A Novel Rapid Investigation Method for Ecological Agriculture Patterns
Based on Web Text
Abstract
The investigation of Ecological Agriculture (EA) patterns can reveal the
differences, aggregation, and diversity of agriculture development,
providing specific paths in agriculture development and environment
protection in order to achieve the Sustainable Development Goals.

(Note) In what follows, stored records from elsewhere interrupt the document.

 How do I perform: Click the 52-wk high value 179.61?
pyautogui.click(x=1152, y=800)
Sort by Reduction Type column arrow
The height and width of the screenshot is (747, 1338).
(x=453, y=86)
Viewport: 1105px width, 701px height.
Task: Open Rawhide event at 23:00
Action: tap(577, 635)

Although field surveys, literature analysis, and administrative
statistical methods can be employed to comprehensively investigate EA
records and determine EA distributions, they still rely on manual
operations that are generally unable to support the rapid and
large-scale identification of EA patterns required by current
agricultural sustainable researches. To address this issue, this paper
proposes a novel and rapid approach for Ecological Agriculture Pattern
Investigation Based on Web-text (WEAPI), with the ability to
automatically acquire EA pattern records including pattern type,
occurrence time, precise location, and other relevant information. The
proposed method is employed in a national scale case study to
investigate trends in Chinese Ecological Agriculture (CEA). Results
reveal the ability of WEAPI to detect new trends in CEA via the latest
news, as well as the corresponding distributions. The WEAPI method can
also exhibit the unknown patterns of the current Chinese agriculture
development. Further validation experiments demonstrate the proposed
method to achieve over 95% precision in the pattern parse processes and
an 87% coverage rate at the town level of the official CEA pattern
list. Moreover, WEAPI can also provide dynamic analyses on the evolution
of the EA patterns. Despite limitations under sparse records in partial
classes, the results reveal WEAPI to be a promising and powerful tool
for agricultural research and agricultural development planning.